4. LLM synthesizes response

Assistant: “Yes, the laundry room leak sensor is detecting water. The bathroom and kitchen sensors are dry.”

Key Features

  • :white_check_mark: 95% Token Reduction - Massive efficiency gain
  • :white_check_mark: Multi-Platform Support - Works with LM Studio, llama.cpp, Ollama, OpenAI, Google Gemini, Anthropic Claude, and OpenRouter
  • :white_check_mark: Multi-turn Conversations - Maintains context and history
  • :white_check_mark: Smart Entity Index - Pre-generated system structure for context-aware queries
  • :white_check_mark: Web Search Tools - Optional DuckDuckGo or Brave Search integration
  • :white_check_mark: Works with 1000+ Entities - Efficient even with large installations
  • :white_check_mark: Multi-Profile Support - Run multiple agents with different models/personalities
  • :white_check_mark: Local or Cloud - Your choice of local LLMs or cloud APIs

Installation

HACS (Recommended)

Open your Home Assistant instance and add this repository to HACS.

  1. Click the badge above or manually add as custom repository in HACS
  2. Install “MCP Assist”
  3. Restart Home Assistant
  4. Add integration via Settings → Devices & Services

Manual Installation

  1. Copy custom_components/mcp_assist to your HA custom_components directory
  2. Restart Home Assistant

Setup

The integration walks you through a 4-step setup:

  1. Profile name and server type selection
  2. Server URL (for local) or API key (for cloud)
  3. Model selection and prompts (models auto-load from your provider)
  4. Advanced settings (temperature, response mode, web search, etc.)

Then set it as your voice assistant in Settings → Voice Assistants.

What’s New in v0.11.0

Just released a major update with a complete conversation flow system overhaul:

  • User-controlled endings - Say “bye”, “thanks”, “stop” and it actually stops
  • Mode-specific behaviors - None/Smart/Always modes with distinct personalities
  • Configurable detection - Customize follow-up phrases and ending words per profile

Resources

Feedback & Support

This has been working really well for me, but I’d love feedback from the community! If you run into issues or have suggestions, feel free to reach out here or on GitHub Issues.

Happy to answer any questions! :house:

5 Likes

This is very cool and quite useful especially for those with GPUs / CPUs that have lower memory bandwidth, and the conversation smart modes definitely is something I think the current HA implementation is lacking.

I just wanted to point something out though:

This is only true if you configure it that way. You can easily decide in HA which entities are passed in and in most cases there is a small subset of devices that generally need to be accessed by HA. It still grows of course depending on your needs, but you can already slim down from that considerably by reducing the entities that are passed to assist instead of having it pass everything.

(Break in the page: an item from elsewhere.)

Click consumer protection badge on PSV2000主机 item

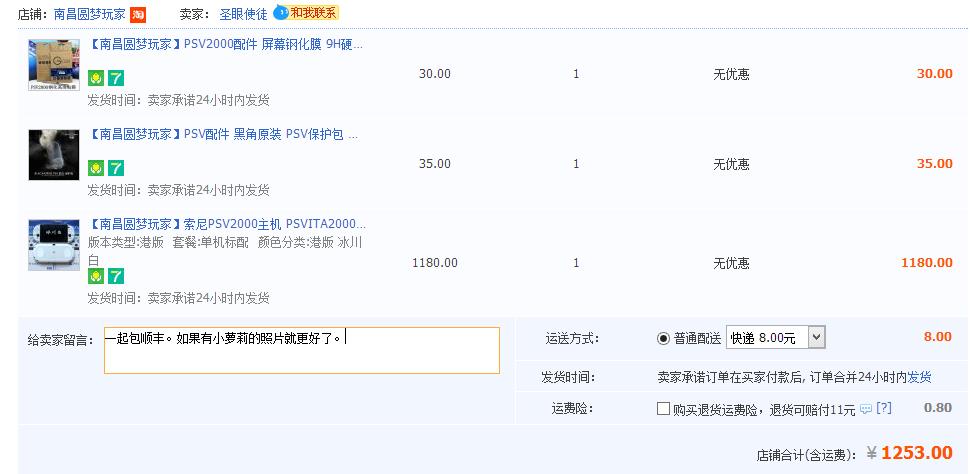click(x=96, y=276)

Yeah, can absolutely just expose a small number of entities, but the voice experience is restricted to basic single function calls - turn on/off, what is the status of … etc.

The cool thing about using an MCP and having many more entities exposed, is that the LLM can connect dots in natural and unexpected ways that makes the whole experience feel so much more real. :grinning:

1 Like

Interesting, I’d be curious to know more about that to see what could be missing.

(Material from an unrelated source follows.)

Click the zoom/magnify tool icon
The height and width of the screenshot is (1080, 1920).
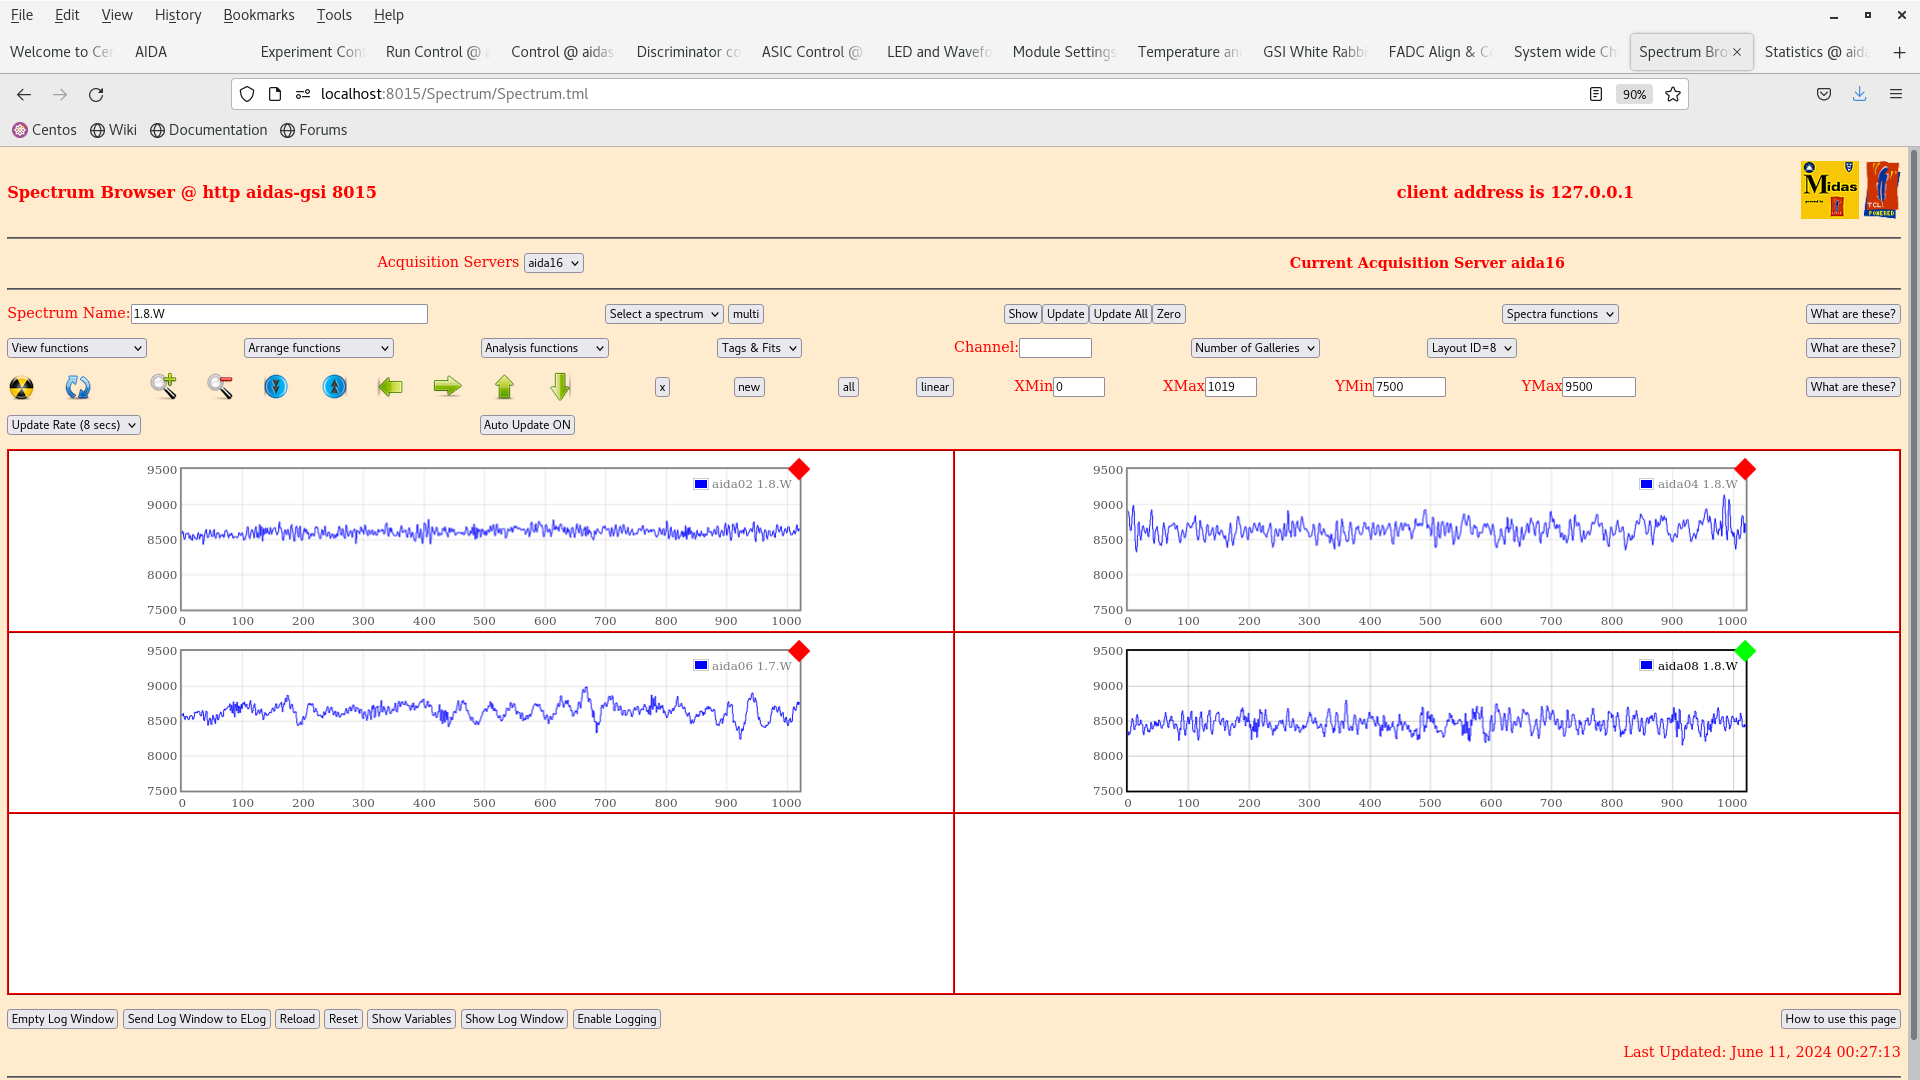[x=164, y=386]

I haven’t had any issues with it connecting multiple tool calls, for example:

  • Adjusting multiple devices at the same time
  • Using a web search to then search for a specific song to play on a speaker
  • I gave it the ability to search the YouTube API, and it is able to search YouTube and then play the search result on the TV that I specify

To be clear, not downplaying the work that has been done, just curious to see more specifics as I am not sure the abilities of assist are related to exposing so many more entities to it vs better prompting and descriptions on the tools which make it more capable.

You’re totally correct, and can of course chain multiple responses and tool calls together with the current apps, but the big issue is passing the entire context every time. So it all gets continually slower as we add more and more smart devices to our homes that we want connected and available to an LLM.

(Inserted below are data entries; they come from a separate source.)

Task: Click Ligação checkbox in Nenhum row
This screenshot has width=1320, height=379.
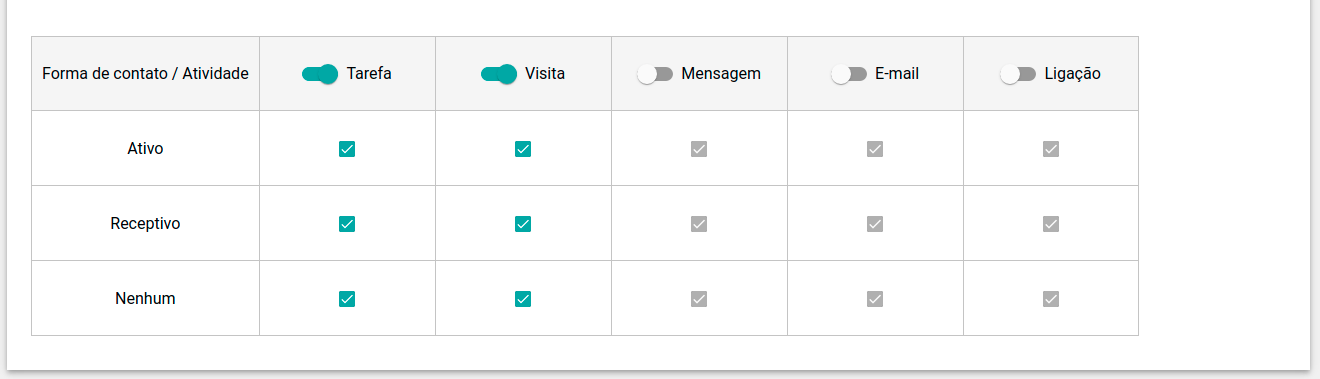Action: [x=1051, y=299]
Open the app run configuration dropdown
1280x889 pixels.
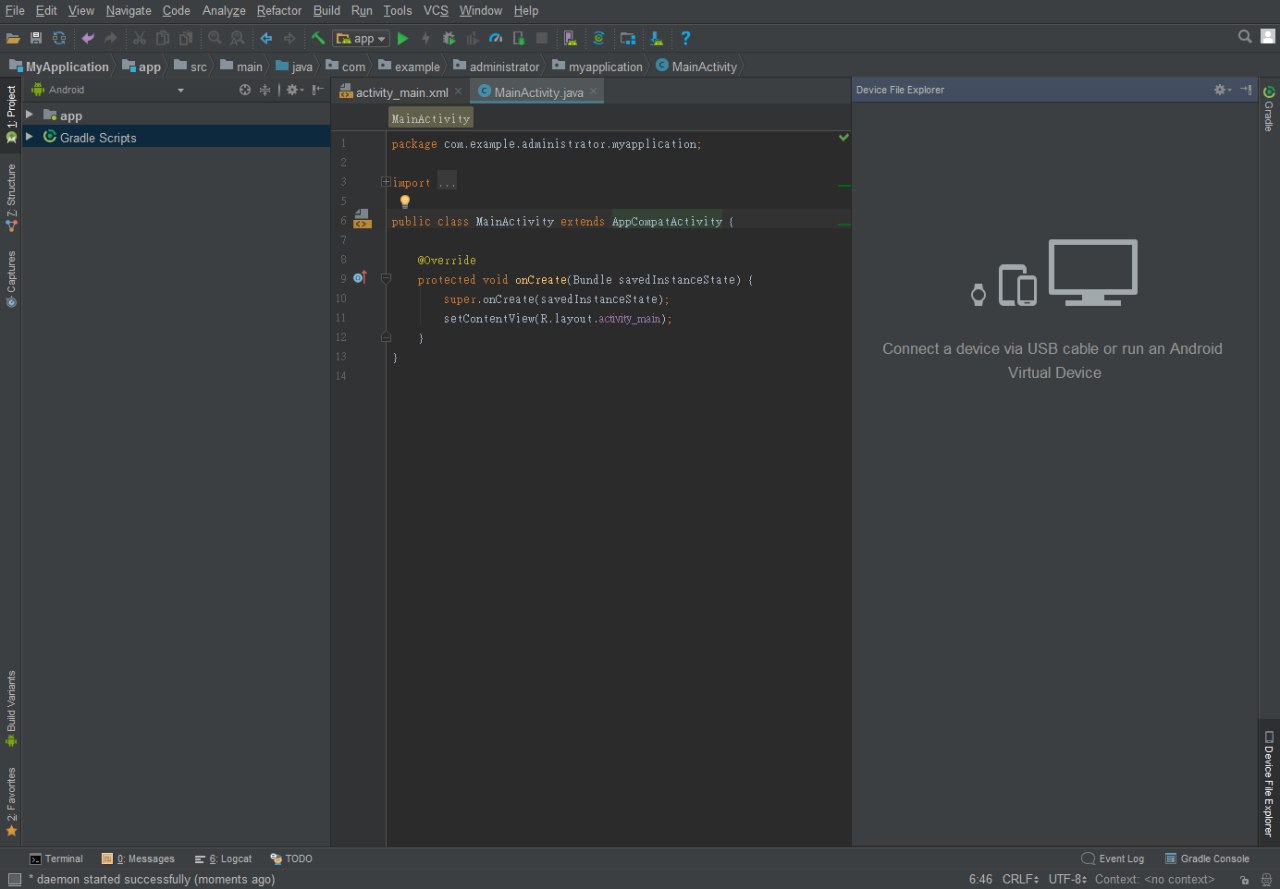[x=361, y=38]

Anyway, each to their own, I just one day want the full Jarvis style experience of having everything interconnected. :joy:

1 Like

Yeah, that is the goal that I have as well. I decided to give this a try, and in my specific case it was a bit slower. I believe this is because depending on your hardware the MCP approach can be slower than a larger prompt, a GPU that is capable of high prompt tok/s doesn’t really get slowed down by a few more tokens with additional devices.

This definitely would have been useful for when I was using a 3050 and the prompt reading was slowing everything down. On a 3090 with 4000 tok/s prompt reading, it is not as much of an issue.

Anyway, sorry for the rambling, just wanted to share my perspective as I don’t think there is one approach to rule them all, there are so many variables depending on priorities :laughing:

To try and provide some helpful feedback:

One thing that makes this more difficult for me is that it doesn’t look like the tool calls get added to the debug view in home assistant, which makes it more difficult to debug my tools and see exactly what the LLM passed in. For scripts you can use the trace feature but for other python based tools it is more difficult to see.

This is what I am referring to which is missing:

Great suggestion!!

Although I have tons of debug logging into the main HA system logs, I would love for the tool calls to appear within the voice assist debug pages too.

I’ll look into it and get it added! Thanks.

1 Like

@crzynik I have now added the chatlog functionality for the voice assistant debug view you showed above.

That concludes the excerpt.